Rows from a dataset

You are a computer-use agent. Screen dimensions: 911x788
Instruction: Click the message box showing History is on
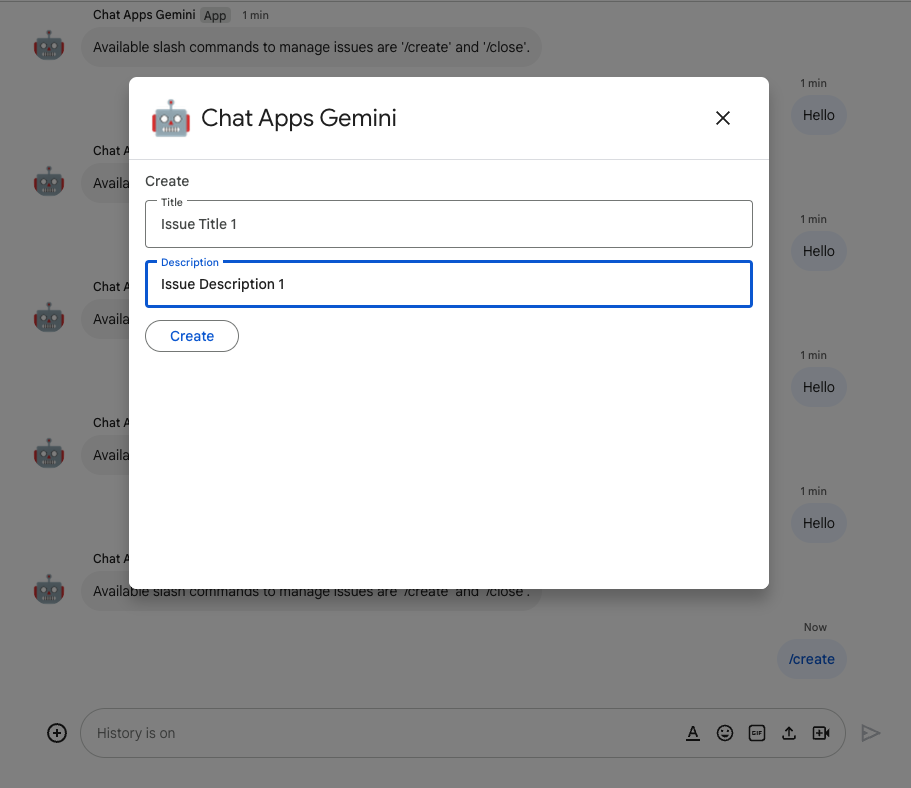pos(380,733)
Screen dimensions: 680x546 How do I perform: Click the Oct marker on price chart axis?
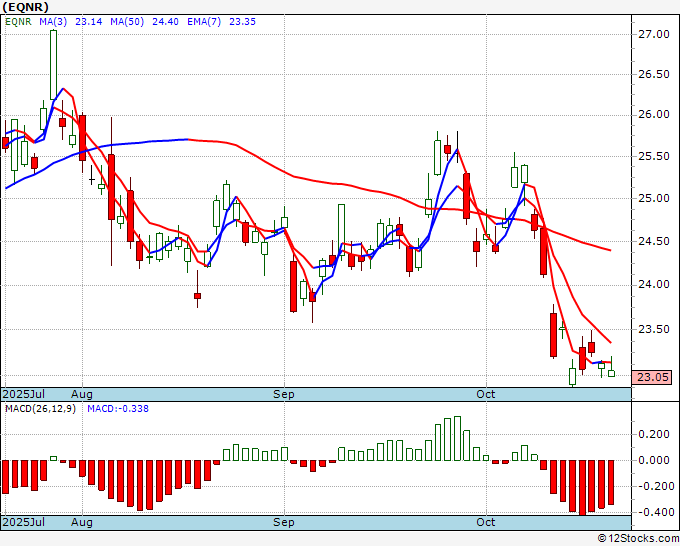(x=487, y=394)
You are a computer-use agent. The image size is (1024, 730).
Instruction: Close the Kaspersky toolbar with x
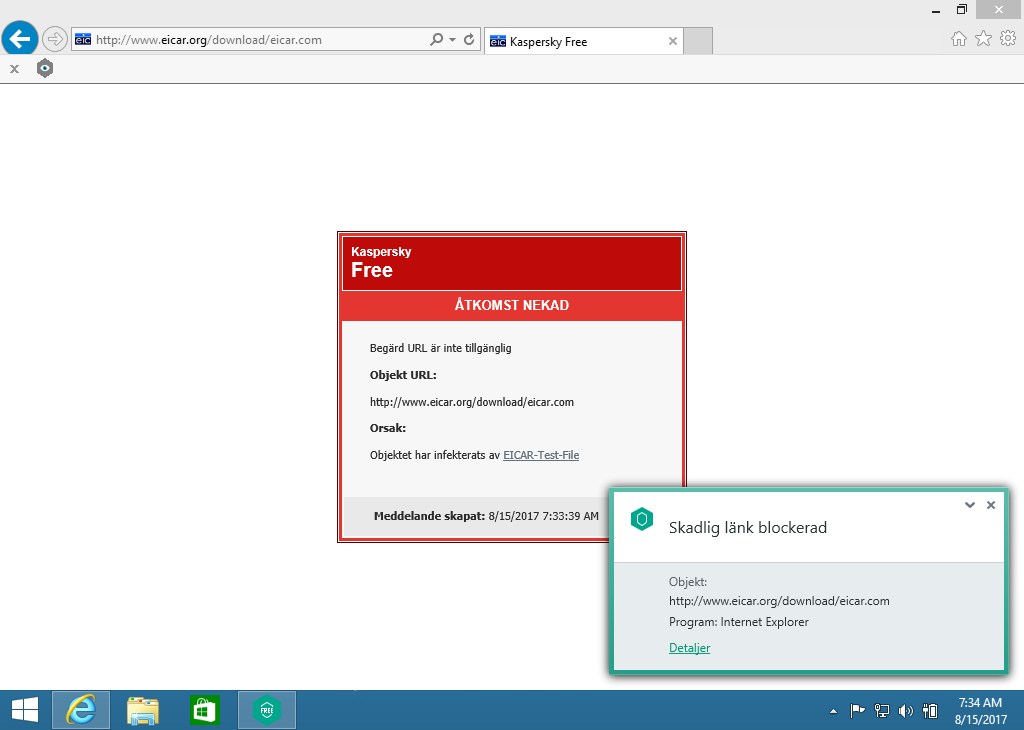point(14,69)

## Aim
Copy the data from the line containing "You are a computer-use agent. The" through the end of the data, including both ends, without the pictures.

## Output for this exercise
You are a computer-use agent. The image size is (1024, 730).
Instruction: Close the Kaspersky toolbar with x
point(14,69)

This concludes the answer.